When they’d done what they could for the last patient, they flopped into chairs. Elzunia was certain she’d never be able to get up again.
‘Thanks,’ Dr Zawadzki said. ‘You did a terrific job. But I wonder how you’ll cope on a busy day!’
Her eyes filled as she thought of Janka. ‘That could have been me. If I’d gone out a minute earlier, I’d have been blown to bits out there as well.’
He nodded. ‘It’s a matter of chance, isn’t it? Being born is a zillion to one chance, and staying alive is an even bigger one these days. Still, there’s no point dwelling on it, so I just keep working.’
‘The people hate us now,’ she said. ‘They blame the AK for all this. Don’t they realise we’re doing it for them?’
He was shaking his head. ‘But we’re not doing it for them. We’re fighting because we want to be free and live with honour and dignity, and we’re prepared to fight for it.’
‘How many lives are honour and freedom worth?’ she asked in a hollow voice. ‘And what’s the good of honour when you’re dead?’
He shrugged. ‘You can only answer that in hindsight. In the meantime, you and I have a job to do.’
Elzunia thought about booby-trapped tanks and shook wit
h rage. ‘How can they do this? It’s inhuman.’
‘Unfortunately it’s all too human. It’s war.’
His reply reminded her of Wolfman’s words and she bristled.
‘That’s just making excuses for their barbarism. We’d never do anything like that,’ she protested.
‘We never know what we’re capable of,’ he mused. ‘For good or evil.’
She wondered how to articulate a question that had been nagging at her ever since she’d listened to the sapper. ‘Dr Zawadzki, do you think we can win?’
He didn’t reply and she looked up. He’d fallen asleep standing against the wall with his tram-driver’s cap tipped over his eyes.
Forty-Five
Elzunia was clambering over mounds of broken masonry on her way to the water pump when the shelling started again. She crouched behind a wall with her hands over her ears while bricks rained down, burning timber beams snapped off, and façades of apartment blocks slipped down and collapsed as though in slow motion, sending up sprays of cement and dust as they crashed to the ground.
She didn’t venture out until the shelling stopped. The narrow cobbled streets of the Old Town, once so quaint with baroque buildings with their illustrated façades and open-air cafés, now resembled a surreal lunar landscape of dust and rubble. A broken street sign hung crookedly from a metal pole, creaking as it swung overhead.

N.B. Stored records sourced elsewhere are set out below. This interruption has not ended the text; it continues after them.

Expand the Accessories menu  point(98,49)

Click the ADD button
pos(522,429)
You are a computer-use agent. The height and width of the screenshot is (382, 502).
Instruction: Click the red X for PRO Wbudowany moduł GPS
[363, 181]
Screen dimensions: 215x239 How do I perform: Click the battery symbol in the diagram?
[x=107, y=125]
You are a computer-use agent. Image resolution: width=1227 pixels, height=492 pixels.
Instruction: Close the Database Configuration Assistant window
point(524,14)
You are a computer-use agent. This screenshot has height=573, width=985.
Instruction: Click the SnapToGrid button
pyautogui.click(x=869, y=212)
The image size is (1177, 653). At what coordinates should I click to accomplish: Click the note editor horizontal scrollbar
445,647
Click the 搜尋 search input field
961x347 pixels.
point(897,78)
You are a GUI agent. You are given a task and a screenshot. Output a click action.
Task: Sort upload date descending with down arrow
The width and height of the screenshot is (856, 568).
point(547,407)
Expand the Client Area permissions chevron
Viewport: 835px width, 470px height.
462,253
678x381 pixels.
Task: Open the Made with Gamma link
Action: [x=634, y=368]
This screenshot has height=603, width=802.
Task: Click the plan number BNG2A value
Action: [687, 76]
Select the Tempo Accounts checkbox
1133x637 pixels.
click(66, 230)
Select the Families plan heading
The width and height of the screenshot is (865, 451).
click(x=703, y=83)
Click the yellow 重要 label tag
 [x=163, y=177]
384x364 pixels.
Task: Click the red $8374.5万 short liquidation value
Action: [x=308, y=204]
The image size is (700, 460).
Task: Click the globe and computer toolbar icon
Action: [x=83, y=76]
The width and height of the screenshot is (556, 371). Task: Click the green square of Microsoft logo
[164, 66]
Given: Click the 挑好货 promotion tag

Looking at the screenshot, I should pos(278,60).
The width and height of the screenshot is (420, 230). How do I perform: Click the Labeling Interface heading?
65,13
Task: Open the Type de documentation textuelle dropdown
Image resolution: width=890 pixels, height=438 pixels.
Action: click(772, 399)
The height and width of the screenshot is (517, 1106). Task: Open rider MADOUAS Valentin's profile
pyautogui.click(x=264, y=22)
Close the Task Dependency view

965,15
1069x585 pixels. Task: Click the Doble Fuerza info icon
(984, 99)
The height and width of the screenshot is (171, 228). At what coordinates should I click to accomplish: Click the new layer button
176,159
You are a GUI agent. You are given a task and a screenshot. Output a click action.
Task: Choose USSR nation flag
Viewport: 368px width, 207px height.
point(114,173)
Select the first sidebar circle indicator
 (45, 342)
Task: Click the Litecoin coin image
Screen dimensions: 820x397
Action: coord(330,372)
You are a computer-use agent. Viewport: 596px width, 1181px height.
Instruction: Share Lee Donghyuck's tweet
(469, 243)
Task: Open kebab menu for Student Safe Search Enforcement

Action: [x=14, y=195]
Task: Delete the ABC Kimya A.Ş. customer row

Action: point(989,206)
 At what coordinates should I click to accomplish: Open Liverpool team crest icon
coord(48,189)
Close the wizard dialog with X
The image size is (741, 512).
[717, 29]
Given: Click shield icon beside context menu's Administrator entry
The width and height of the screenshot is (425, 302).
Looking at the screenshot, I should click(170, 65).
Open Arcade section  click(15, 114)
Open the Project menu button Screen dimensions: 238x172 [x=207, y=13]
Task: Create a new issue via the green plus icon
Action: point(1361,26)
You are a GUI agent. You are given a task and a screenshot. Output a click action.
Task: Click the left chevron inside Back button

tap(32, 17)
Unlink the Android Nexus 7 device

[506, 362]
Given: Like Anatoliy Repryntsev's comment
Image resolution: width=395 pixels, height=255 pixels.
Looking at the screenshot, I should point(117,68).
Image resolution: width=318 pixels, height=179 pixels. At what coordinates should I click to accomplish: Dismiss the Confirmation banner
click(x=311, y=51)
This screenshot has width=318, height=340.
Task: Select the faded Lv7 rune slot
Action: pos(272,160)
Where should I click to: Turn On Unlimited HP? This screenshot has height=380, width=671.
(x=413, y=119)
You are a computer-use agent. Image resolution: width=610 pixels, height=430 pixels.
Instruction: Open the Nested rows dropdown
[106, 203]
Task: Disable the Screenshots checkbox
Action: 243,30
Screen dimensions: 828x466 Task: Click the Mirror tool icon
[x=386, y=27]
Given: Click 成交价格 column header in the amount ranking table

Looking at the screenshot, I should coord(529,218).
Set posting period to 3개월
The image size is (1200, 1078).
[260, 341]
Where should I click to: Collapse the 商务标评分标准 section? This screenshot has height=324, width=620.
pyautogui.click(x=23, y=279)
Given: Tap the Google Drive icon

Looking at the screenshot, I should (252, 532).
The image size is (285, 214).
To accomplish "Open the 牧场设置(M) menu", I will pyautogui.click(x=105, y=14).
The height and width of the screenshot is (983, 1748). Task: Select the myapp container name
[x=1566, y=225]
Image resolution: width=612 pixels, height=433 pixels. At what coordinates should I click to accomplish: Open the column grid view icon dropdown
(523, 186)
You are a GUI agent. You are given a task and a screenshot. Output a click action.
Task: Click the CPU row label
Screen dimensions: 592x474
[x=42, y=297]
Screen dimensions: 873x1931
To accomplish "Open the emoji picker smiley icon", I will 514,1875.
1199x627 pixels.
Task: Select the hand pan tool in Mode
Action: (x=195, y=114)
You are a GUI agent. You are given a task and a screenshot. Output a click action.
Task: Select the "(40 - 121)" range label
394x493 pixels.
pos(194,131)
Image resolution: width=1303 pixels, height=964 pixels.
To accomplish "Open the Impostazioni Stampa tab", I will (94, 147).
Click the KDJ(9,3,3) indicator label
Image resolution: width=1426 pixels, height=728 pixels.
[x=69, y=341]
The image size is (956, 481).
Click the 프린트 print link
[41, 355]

It was impossible to identify any landmark apart from the occasional church spire poking into the sky like a reproach.
A few people had already gathered at the pump with their basins, jugs and buckets, complaining about the shortage of water and the risks they took dodging the shells to fill their containers.
‘The devil take them and their uprising,’ an old man was grumbling. ‘Now that the filtration plant’s been hit, they’re telling us to dig wells. Next they’ll be telling us to grow our own barley.’
Elzunia headed back to the hospital with her pail of water. She walked slowly to avoid spilling it and changed hands every few seconds.